Task description -
The exercise calls for the lines from the one containing "How do I perform: Click" to the end of the data below to be output exactly, pictures excluded.

(Pixel coordinate grounding data)
------------

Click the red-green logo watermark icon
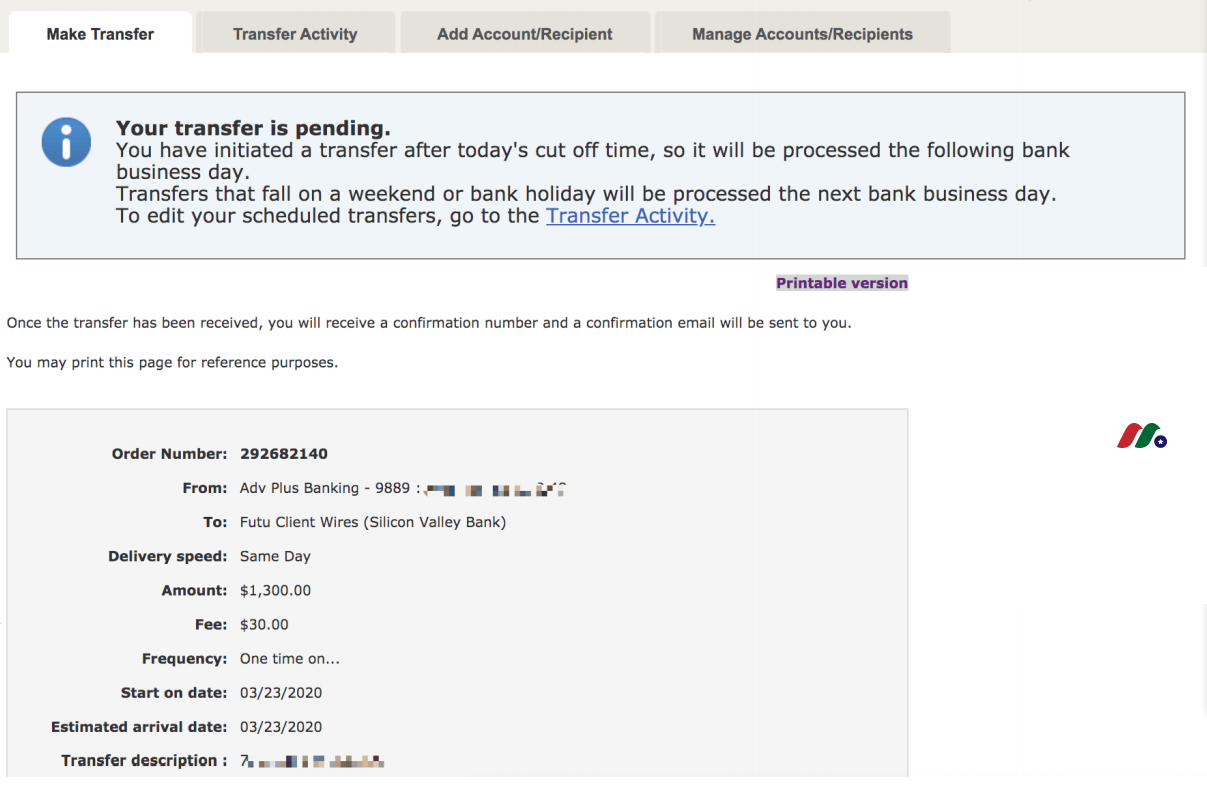This screenshot has height=790, width=1207. [1142, 436]
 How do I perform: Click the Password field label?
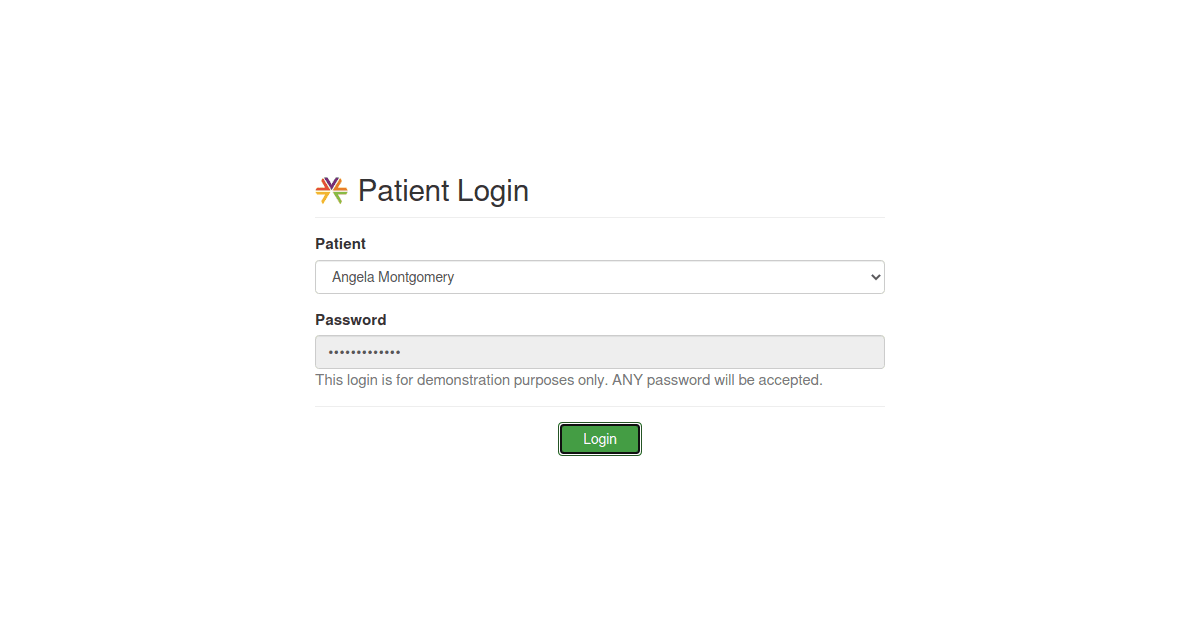(x=351, y=320)
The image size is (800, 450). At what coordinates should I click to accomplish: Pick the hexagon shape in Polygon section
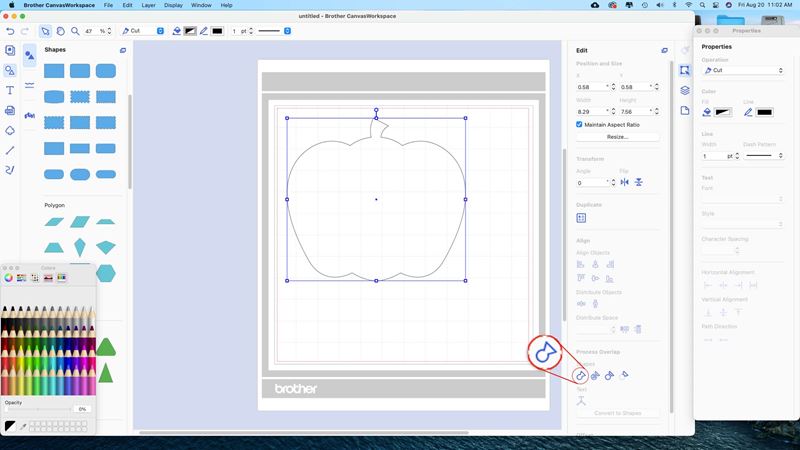click(105, 272)
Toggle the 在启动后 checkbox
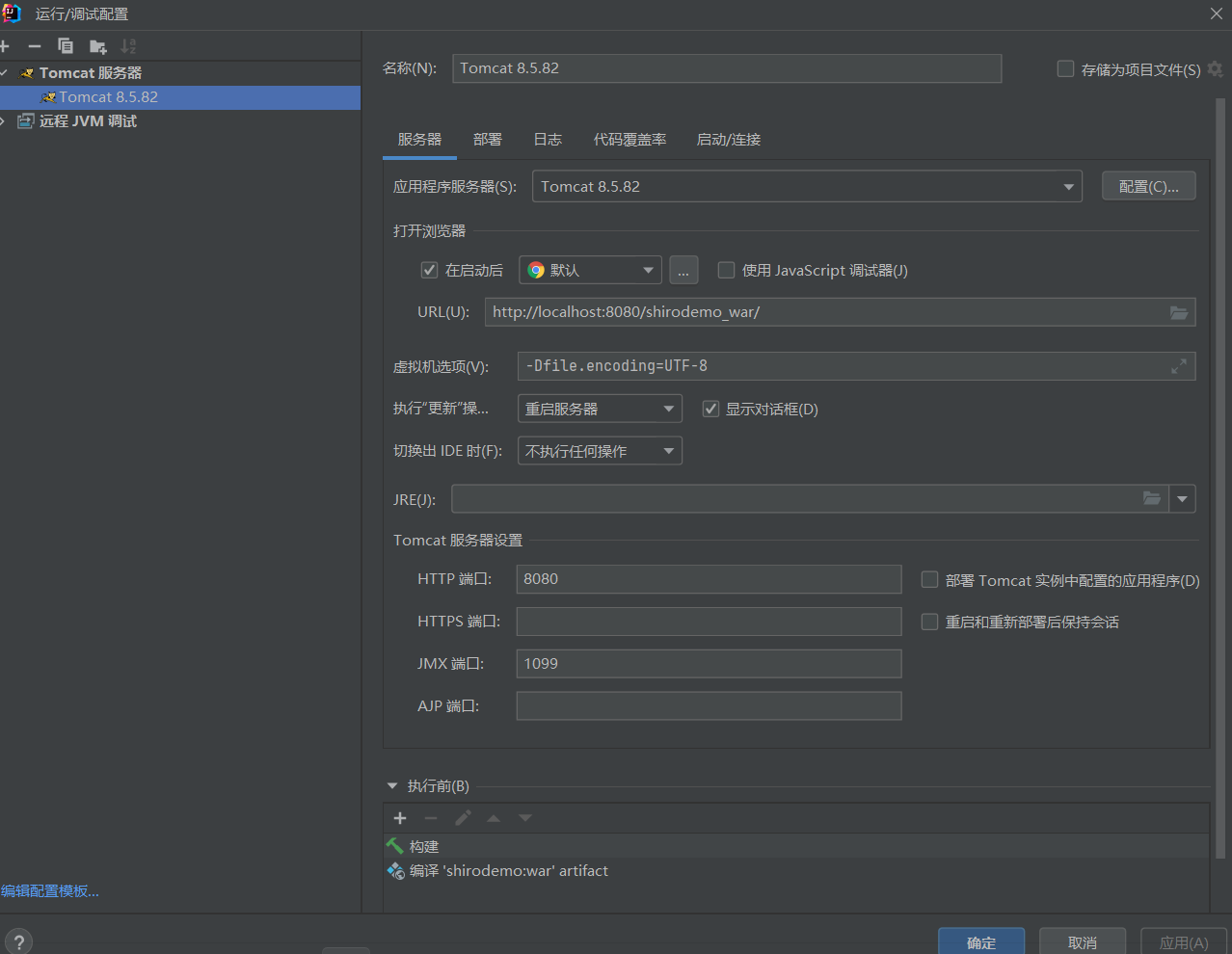1232x954 pixels. click(x=430, y=271)
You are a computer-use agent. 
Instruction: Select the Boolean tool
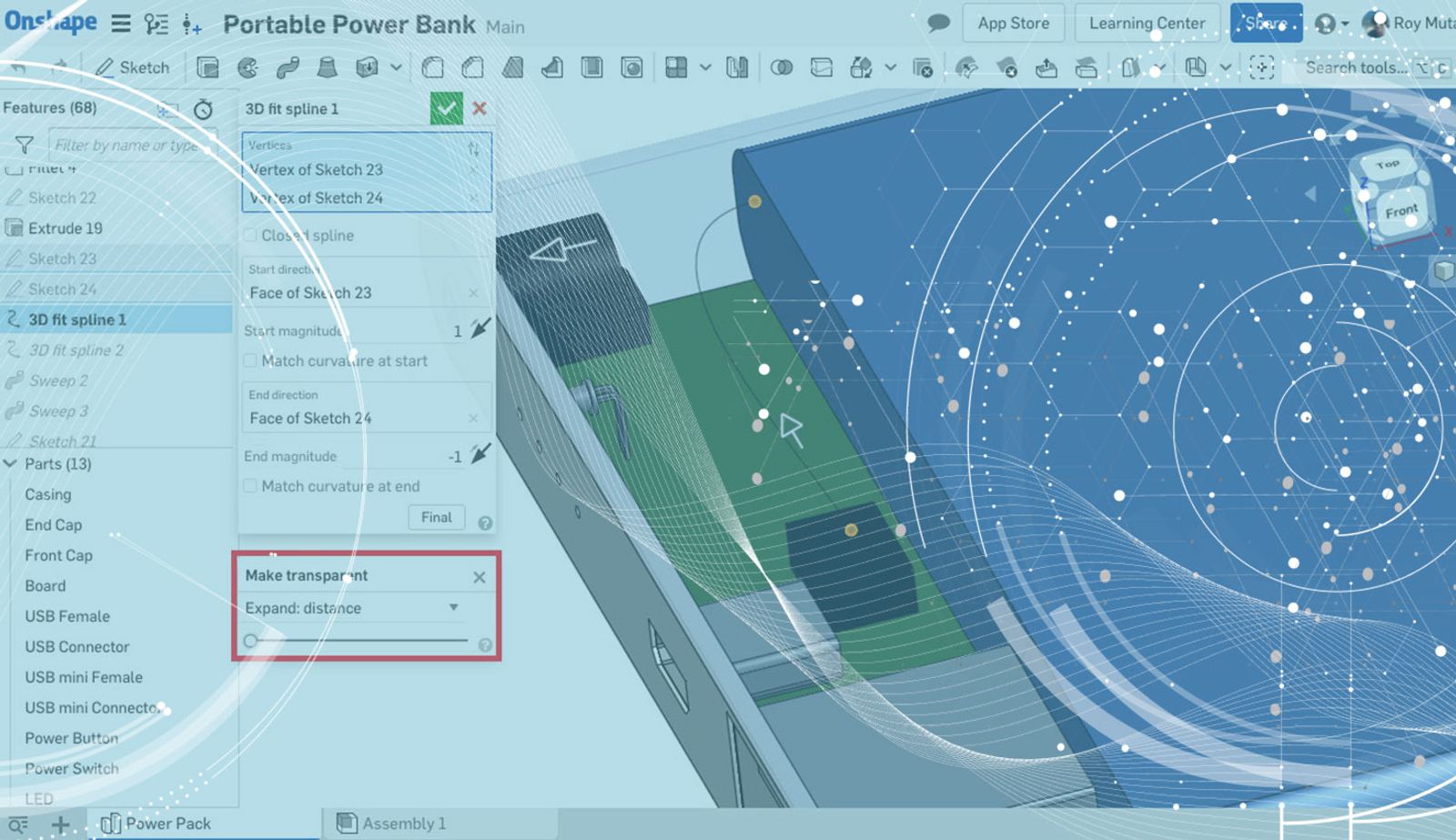(781, 67)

------------

Task answer -
 How do I perform: Click the Password field label?
(x=351, y=320)
The image size is (800, 450). At what coordinates should I click to accomplish: Pick the hexagon shape in Polygon section
click(105, 272)
Toggle the 在启动后 checkbox
1232x954 pixels. click(x=430, y=271)
You are a computer-use agent. 
Instruction: Select the Boolean tool
(781, 67)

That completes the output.